Leyendo a Alejandra Pizarnik de Rosa Lentini

I
Sólo un nombre se murmuraba Alejandra a sí misma en 1956, el año en que yo fui concebida. Cuarenta años más tarde leo el nombre en minúscula «alejandra», en boca de quien poseyó la muerte como la niña que en vientos grises espera la otra orilla, y escribe:

«debajo estoy yo
alejandra»

A su lado otra, enamorada de la niebla, dice no creer en el cuerpo que nunca existió.
Pienso ahora en la eternidad que sus palabras, en ese estar por debajo, despliegan en mi lectura.

II
Antigua sombra en el centro,
donde en la oscuridad
el doble es el contrario,
ambos, desgarraduras en la música
de la última sobreviviente,
juego cercando la avenida,
deshojada, de una poeta
que asienta su niebla;
más tarde el lugar se precipita,
tras escribir mucho
las fragmentaciones
suceden a los silencios,
irse sin quedarse
o hablar por los desmemoriados,
el hueco o el exceso,
el poema imponderable, alguna vez
en equilibrio cósmico
o con más flores,
el cuaderno escolar en el agua,
donde una bandada de pájaros
con antifaz golpea el aire.

“Y yo soy el temblor de todo lo azul,
la caída”, decía.

III
«Caer hasta tocar el fondo desolado».
Del otro lado el lazo mortal
sin para qué ni para quién.
Hay que escribir en la promesa,
cavando en la sombra, luz adentro.
Y dice: «el invierno sube por mí»,
y es más en el interior consigo.
El silencio poseyó tu puerta,
zanja y hueco. Pasa alguien
como lobo gris en la noche
con su camada desollada,
mientras la muerte talla sus huesos
como esculturas, como flautas.
El silencio es de plata, la música
de diamante y la muerte no es
un puñal de oro.

IV
De cara al cielo
se clausura
al terminar, al recomenzar,
lo que no es otro
ni es nada;
buscar fue un vértigo,
ángel petrificado
o desposesión de lluvia,
palabras adolescentes que,
maleza entre escombros,
no quieren volverse;
girar la ausencia
en los colores del bosque
ni voz lejanísima
ni cruzar sin alas.

“Hablo del lugar en el que se forman
los cuerpos poéticos” dijo.

V
La vida no desplegó su término
en una sola mañana, alguna vez
el centro del mundo tampoco es
su resignación, lugar de metamorfosis
en contra, saliva de los árboles.
Una cosa es ella misma si
no sabemos ocultarla.

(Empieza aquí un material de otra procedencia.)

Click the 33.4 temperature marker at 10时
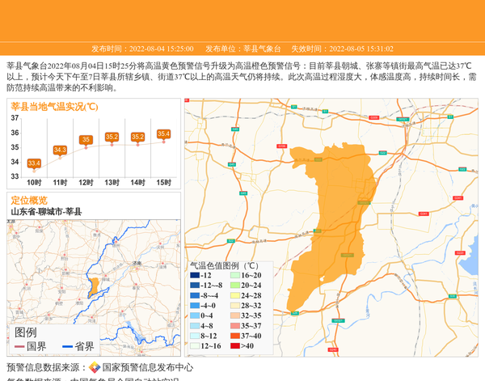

Restos,
como el duelo, muriendo de orfandad.
Ojos, muriendo de espejos.
La viajera visitando la mirada.

VI
La forma de alejarse de la rada
cuando empezaba a aprender
en la luz mortecina de su rostro
y a escuchar como si pudiera oírse
bajo el agua; criatura del fondo.

Una voz
y otra voz detrás,
los lentos pliegues de la doble memoria.

Con dormidas cortezas de árbol sobre el pecho
ahora es fácil saberla abrazada a la tierra,
mirar el jardín por donde decía no venir,
sus palabras de cueva de espaldas a las nubes.

Verla transformarse en Virgen de las Rocas.